Data section =>
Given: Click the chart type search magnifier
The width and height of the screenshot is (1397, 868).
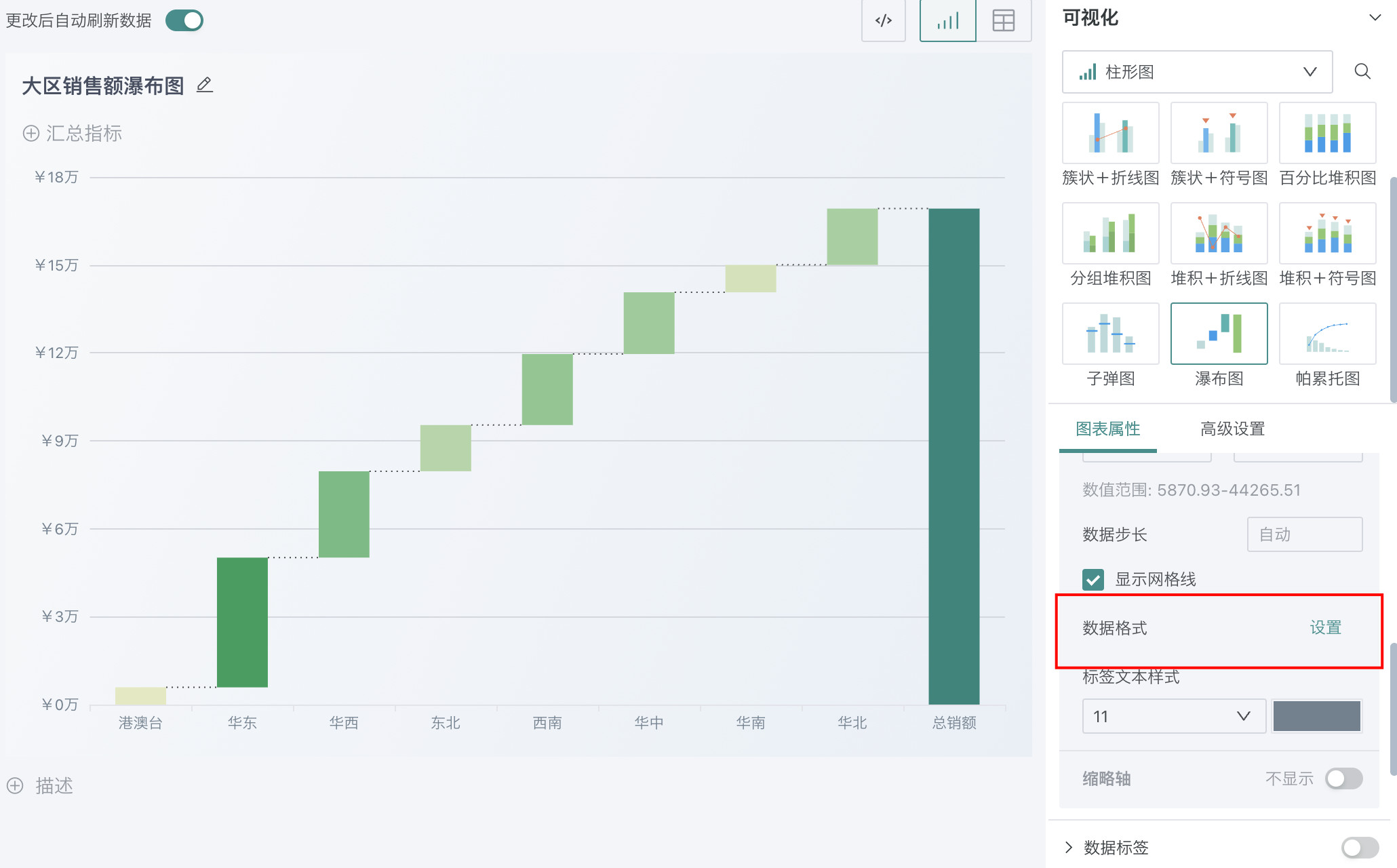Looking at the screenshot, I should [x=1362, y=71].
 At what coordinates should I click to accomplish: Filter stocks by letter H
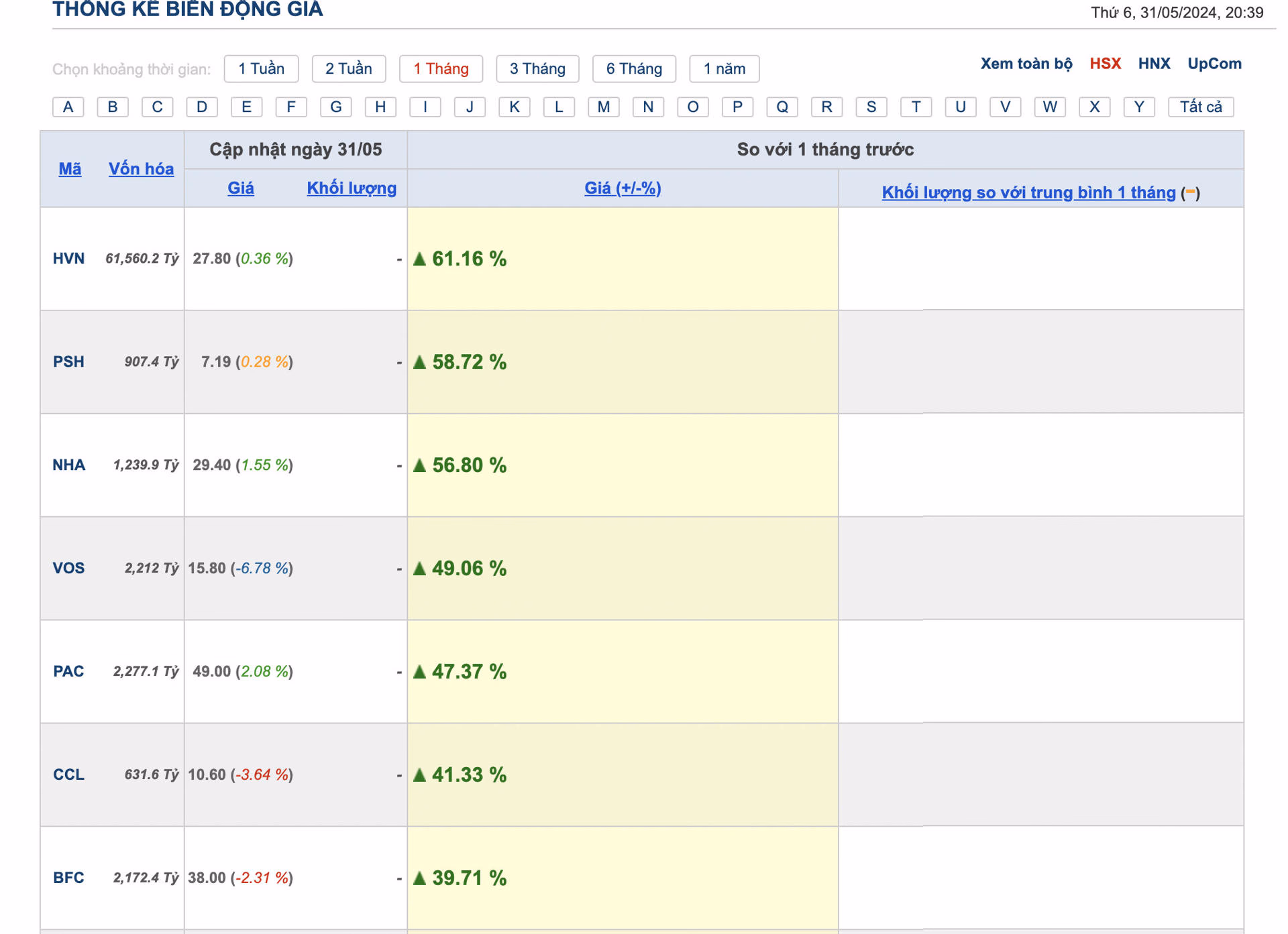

* * *

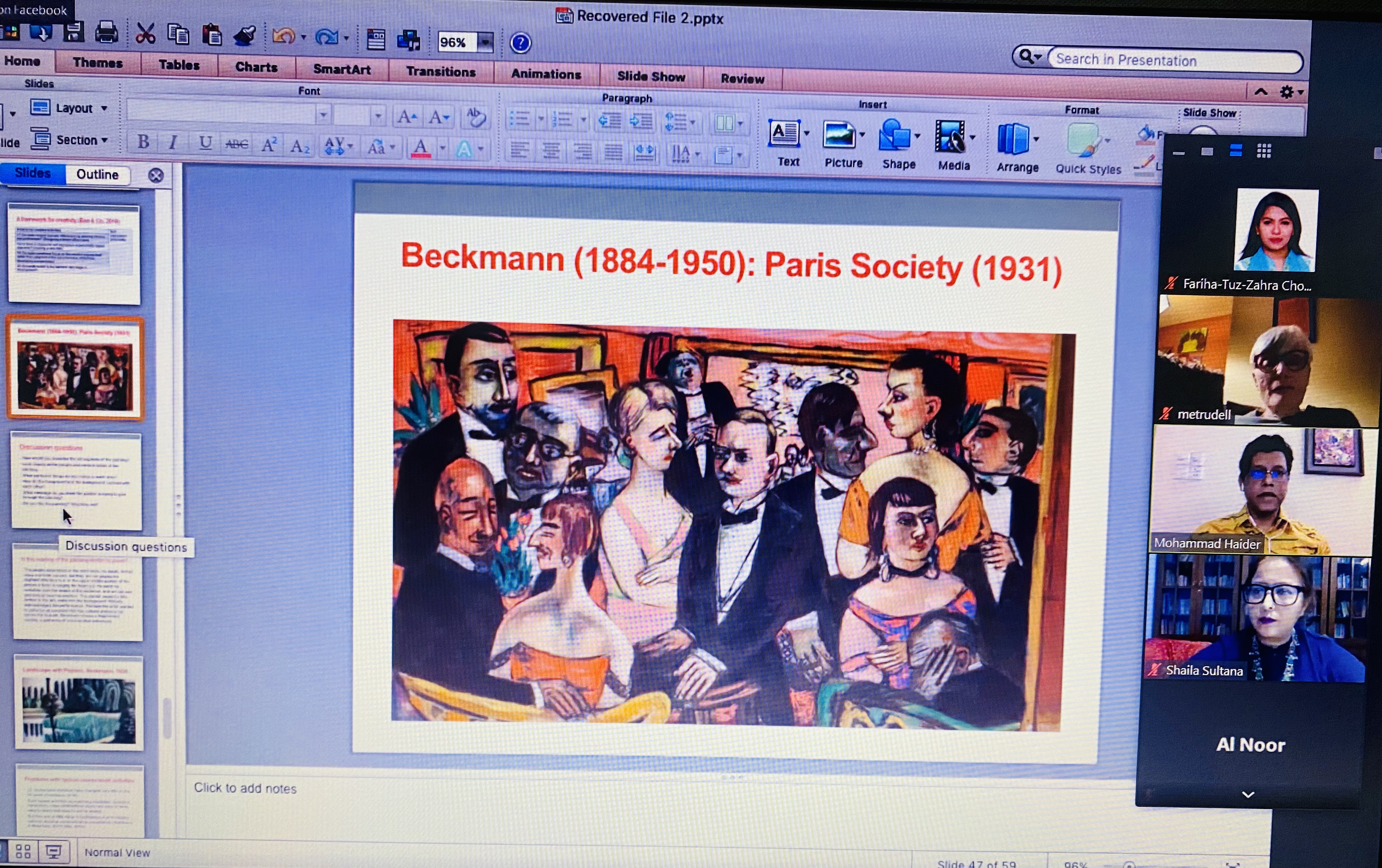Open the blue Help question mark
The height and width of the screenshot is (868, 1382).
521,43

---

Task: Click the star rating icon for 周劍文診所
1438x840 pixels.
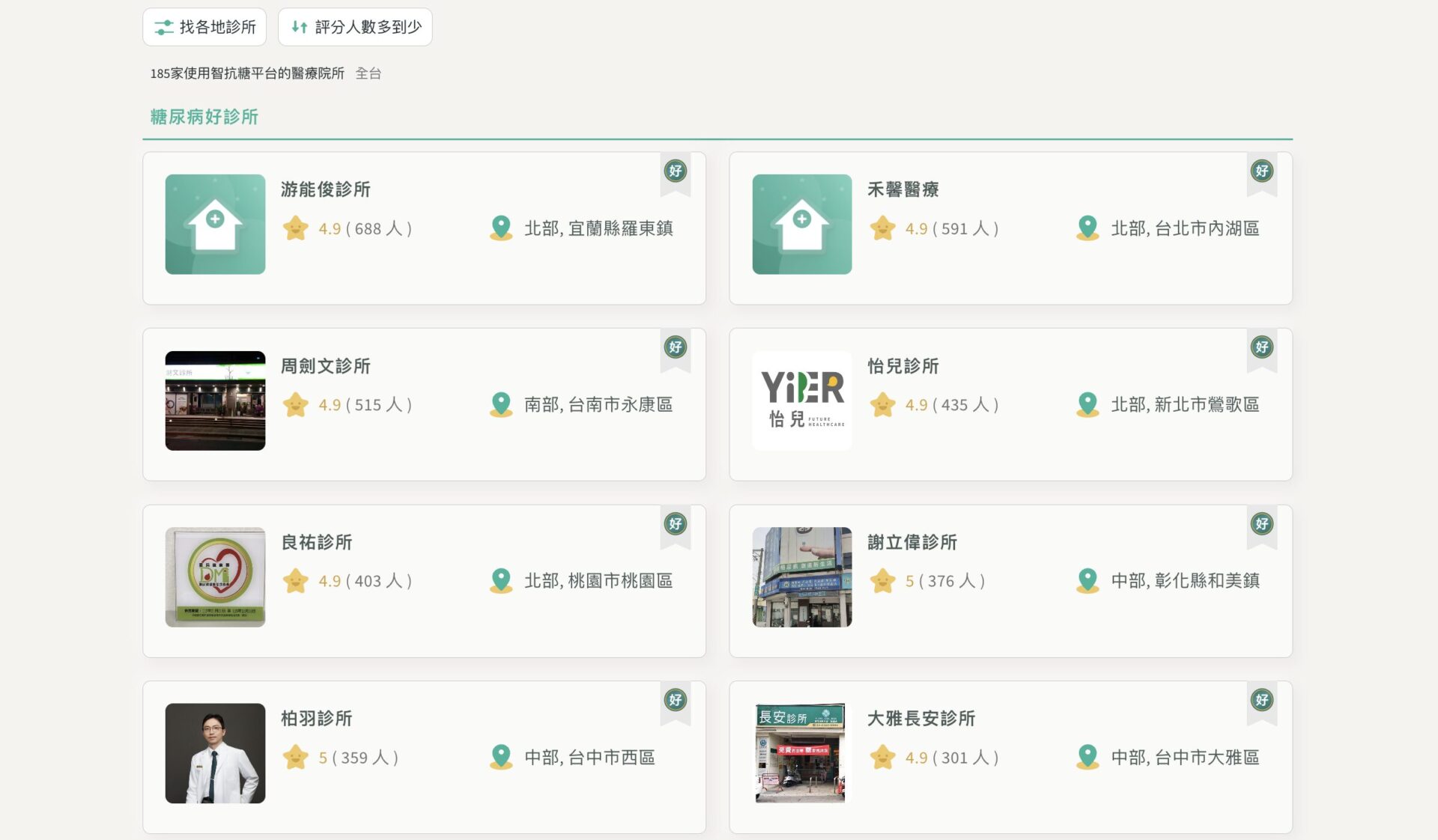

Problem requirements => The expected output is the lines above from the one containing "Given: Click the chart type search magnifier" to the one containing "At what coordinates", both ends included, reproduced exactly with every picture left out.

Exercise result =>
Given: Click the chart type search magnifier
The width and height of the screenshot is (1397, 868).
Looking at the screenshot, I should [x=1362, y=71].
 At what coordinates should I click to accomplish: Filter stocks by letter H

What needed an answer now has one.